Poly Network Relaunches With a $500,000 Bug Bounty Program After $600M Hack
Decentralized finance protocol Poly Network relaunched with a bug bounty program with a total pool of $500,000 to reward white hats and security researchers that discover and report bugs on the protocol.
Poly Network Offers Bug Bounty Worth $500,000
Poly Network announced the new program via a Medium blog post on Tuesday (August 17, 2021). According to the team behind the project, the bug bounty program was launched in collaboration with DeFi bug bounty platform Immunefi.
According to the Poly Network team, the bug bounty launch was one of the steps mentioned in its roadmap. The program aims to boost network security and prevent further exploits on its protocol.
Also, the bug bounty program is targeted at white hat hackers who can detect and report bugs in Poly Network’s smart contract. The bounty pool has a total of $500,000, with the reward for bugs reported fixed at a maximum of $100,000.

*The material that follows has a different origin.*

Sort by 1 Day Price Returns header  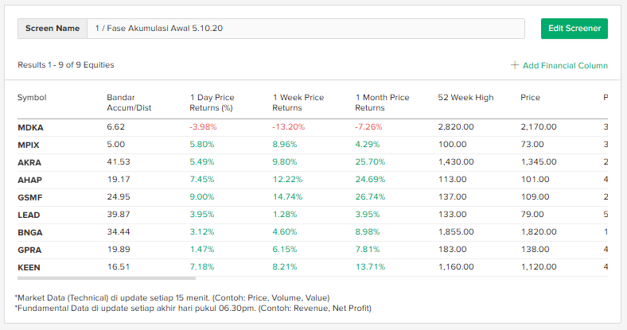point(212,103)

An excerpt from the blog post about the program states:
“The bounty program focuses on addressing possible theft or loss of users’ funds in the Poly Network ecosystem. Rewards are distributed according to the impact of the vulnerability based on the Immunefi Vulnerability Severity Classification System — the payouts range up to $100,000 for critical vulnerabilities. Payouts are denominated in USD and made in ETH.”
The Fallout of $600 Million Hack
The latest development comes after Poly Network suffered what was regarded as the biggest attack recorded in DeFi history. As reported by BTCManager earlier in August, an unknown hacker(s) exploited a vulnerability found in the protocol and stole about $611 million.

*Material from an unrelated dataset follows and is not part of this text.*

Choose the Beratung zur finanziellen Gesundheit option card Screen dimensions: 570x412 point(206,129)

The hacker stole $273 million in ETH, $85 million in USDC from the Polygon Network, and $253 million worth of tokens from the Binance Smart Chain (BSC). However, Tether froze $33 million worth of USDT, preventing the attacker from moving the funds.
Meanwhile, the hacker, whom Poly Network refers to as “Mr White Hat”, said that he had no intentions to steal the funds and proceeded to make a refund. According to the recent blog post, Poly Network stated that Mr White Hat returned approximately $340 million in assets and also transferred around $238 million to a multi-signature wallet on August 13.
Poly Network also offered the hacker a $500,000 bounty, which Mr White Hat refused. While all the funds have been returned apart from the frozen USDT, Poly Network said it was still waiting for the hacker to grant authorization to the private key.